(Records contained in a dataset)
BEGIN

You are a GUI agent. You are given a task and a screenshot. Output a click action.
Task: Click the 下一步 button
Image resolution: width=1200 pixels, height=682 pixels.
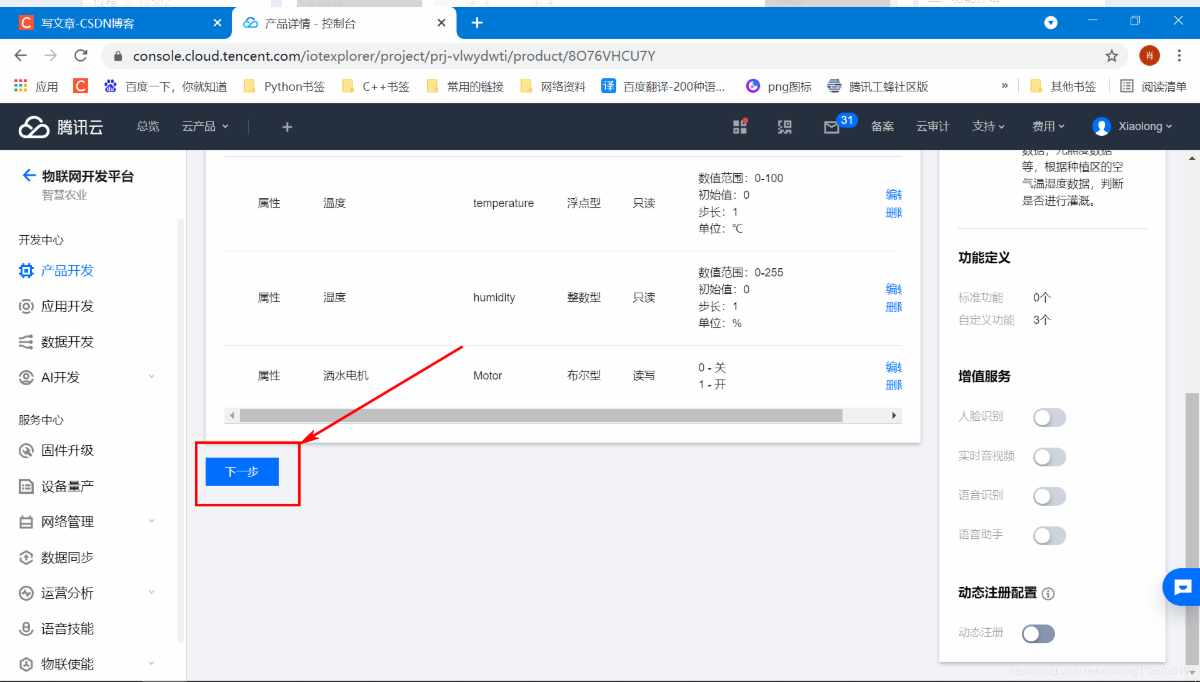[240, 471]
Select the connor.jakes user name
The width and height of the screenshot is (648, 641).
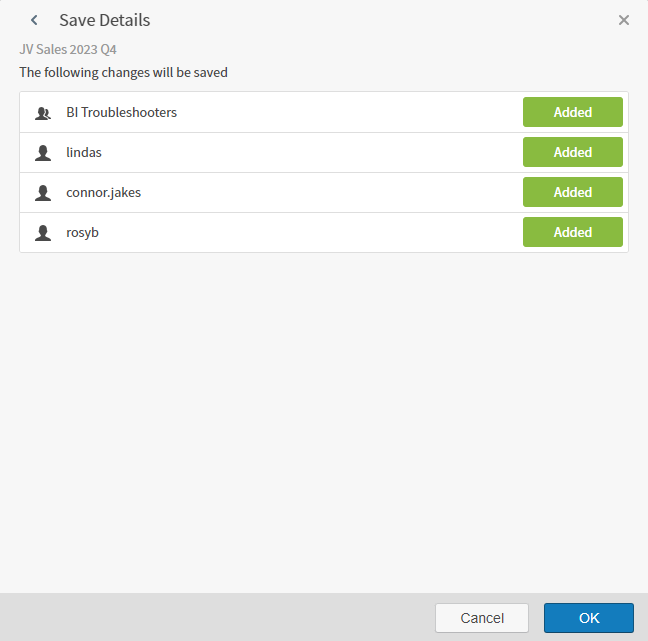point(103,193)
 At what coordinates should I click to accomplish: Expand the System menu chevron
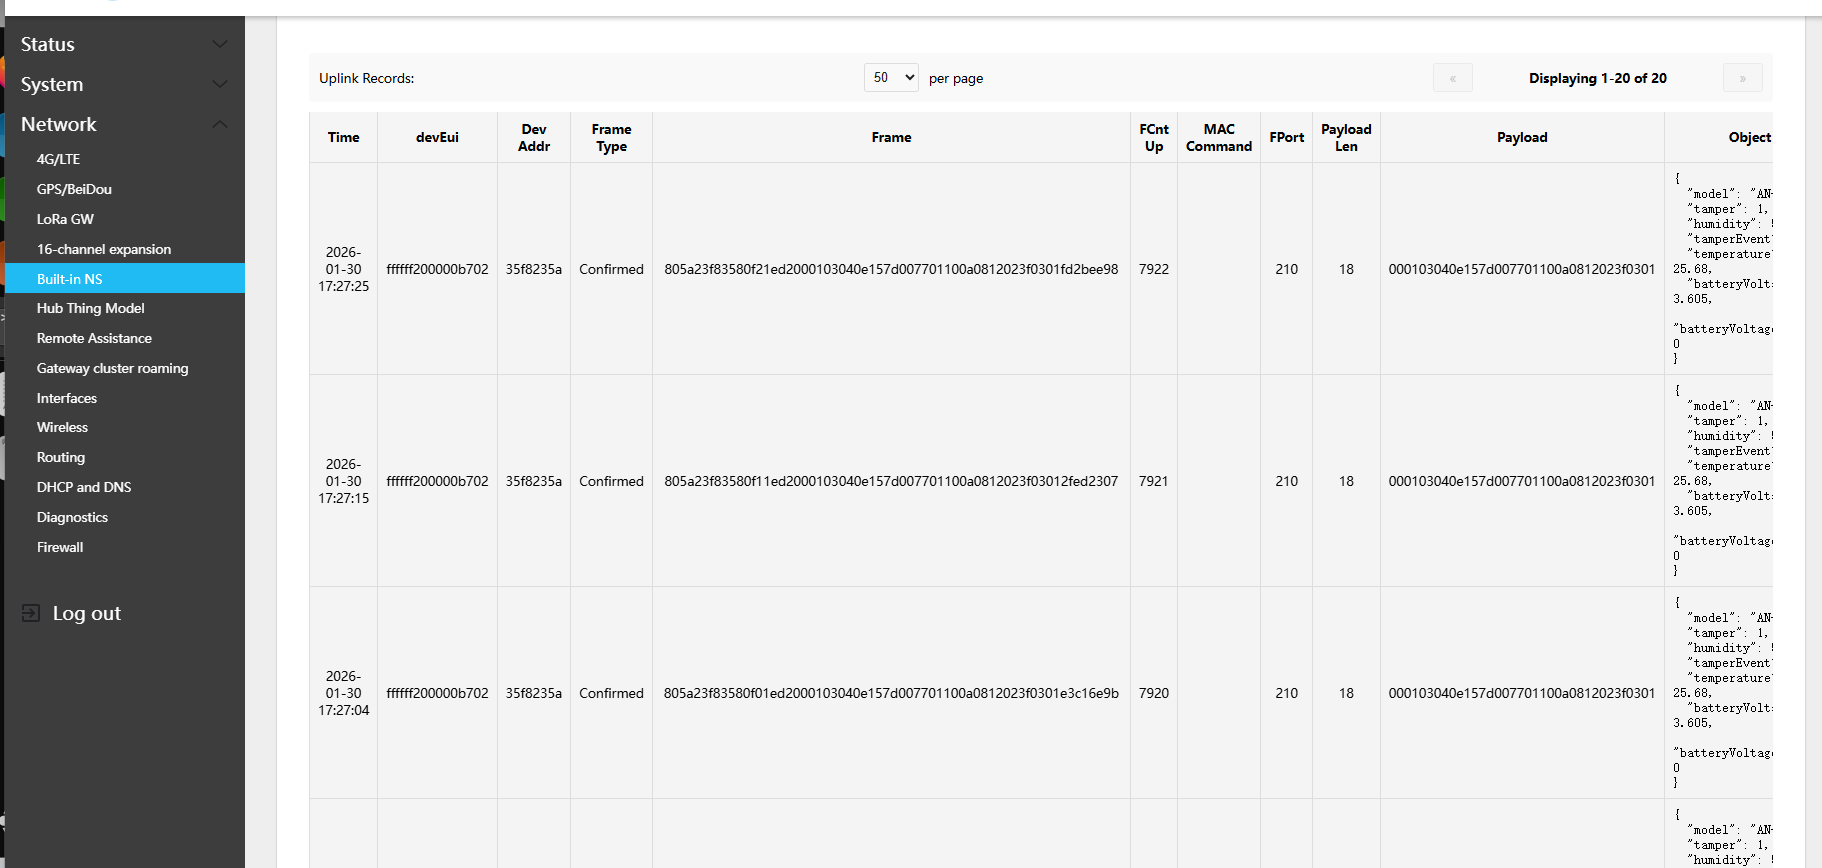(x=220, y=84)
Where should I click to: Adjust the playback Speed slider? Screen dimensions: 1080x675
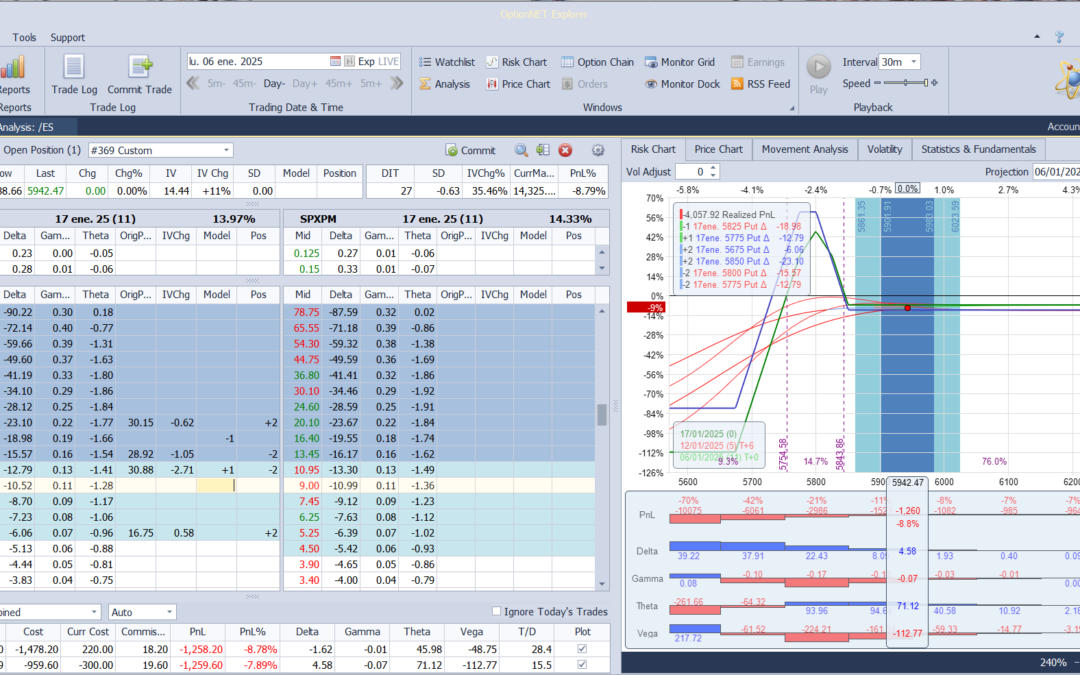(x=904, y=84)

END

» Instructions to follow:
Set the records down again word for word; the pictures stay out.

» Your response:
You are a GUI agent. You are given a task and a screenshot. Output a click action.
Task: Click the 下一步 button
Image resolution: width=1200 pixels, height=682 pixels.
[240, 471]
Select the connor.jakes user name
The width and height of the screenshot is (648, 641).
point(103,193)
 At what coordinates should I click to accomplish: Expand the System menu chevron
(x=220, y=84)
Where should I click to: Adjust the playback Speed slider? Screen dimensions: 1080x675
(x=904, y=84)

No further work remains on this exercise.